→ Task input
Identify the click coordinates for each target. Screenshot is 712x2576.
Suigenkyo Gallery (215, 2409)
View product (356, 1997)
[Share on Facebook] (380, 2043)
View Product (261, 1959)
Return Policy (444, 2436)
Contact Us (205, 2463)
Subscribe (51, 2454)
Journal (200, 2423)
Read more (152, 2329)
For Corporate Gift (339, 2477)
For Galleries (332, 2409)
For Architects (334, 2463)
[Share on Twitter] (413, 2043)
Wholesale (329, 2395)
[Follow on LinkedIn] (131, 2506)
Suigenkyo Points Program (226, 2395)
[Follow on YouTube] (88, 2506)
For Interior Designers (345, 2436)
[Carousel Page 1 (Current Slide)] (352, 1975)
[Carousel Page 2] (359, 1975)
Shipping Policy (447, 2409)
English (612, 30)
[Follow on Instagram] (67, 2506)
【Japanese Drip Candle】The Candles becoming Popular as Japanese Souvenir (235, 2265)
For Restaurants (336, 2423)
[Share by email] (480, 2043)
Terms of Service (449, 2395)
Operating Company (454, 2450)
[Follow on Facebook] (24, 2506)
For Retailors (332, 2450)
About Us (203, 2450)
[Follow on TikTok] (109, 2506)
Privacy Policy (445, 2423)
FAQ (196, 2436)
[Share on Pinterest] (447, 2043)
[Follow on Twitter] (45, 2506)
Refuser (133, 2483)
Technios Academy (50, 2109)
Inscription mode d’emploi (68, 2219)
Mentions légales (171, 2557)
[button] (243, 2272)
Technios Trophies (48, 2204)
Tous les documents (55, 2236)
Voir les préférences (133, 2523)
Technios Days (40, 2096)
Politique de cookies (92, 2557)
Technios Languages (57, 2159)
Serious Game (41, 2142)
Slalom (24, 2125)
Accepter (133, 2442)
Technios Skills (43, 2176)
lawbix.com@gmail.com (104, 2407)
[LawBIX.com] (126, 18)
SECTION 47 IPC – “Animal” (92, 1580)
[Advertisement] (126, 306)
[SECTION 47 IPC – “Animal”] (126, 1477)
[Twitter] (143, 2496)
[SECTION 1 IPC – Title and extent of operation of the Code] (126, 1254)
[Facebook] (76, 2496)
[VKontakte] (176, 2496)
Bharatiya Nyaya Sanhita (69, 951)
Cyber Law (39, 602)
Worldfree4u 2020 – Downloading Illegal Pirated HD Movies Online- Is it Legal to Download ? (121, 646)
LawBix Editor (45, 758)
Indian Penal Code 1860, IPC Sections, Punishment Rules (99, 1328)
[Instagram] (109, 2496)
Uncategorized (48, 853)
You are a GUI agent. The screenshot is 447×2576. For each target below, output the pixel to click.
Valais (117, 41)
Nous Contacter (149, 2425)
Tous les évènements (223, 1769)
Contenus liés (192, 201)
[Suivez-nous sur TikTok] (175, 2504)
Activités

→ What the exercise asks
The required output is the stretch of entries above from the line containing "For Galleries (332, 2409)" through the line containing "[Carousel Page 2] (359, 1975)", reproduced exactly.

→ Reply to the exercise
For Galleries (332, 2409)
For Architects (334, 2463)
[Share on Twitter] (413, 2043)
Wholesale (329, 2395)
[Follow on LinkedIn] (131, 2506)
Suigenkyo Points Program (226, 2395)
[Follow on YouTube] (88, 2506)
For Interior Designers (345, 2436)
[Carousel Page 1 (Current Slide)] (352, 1975)
[Carousel Page 2] (359, 1975)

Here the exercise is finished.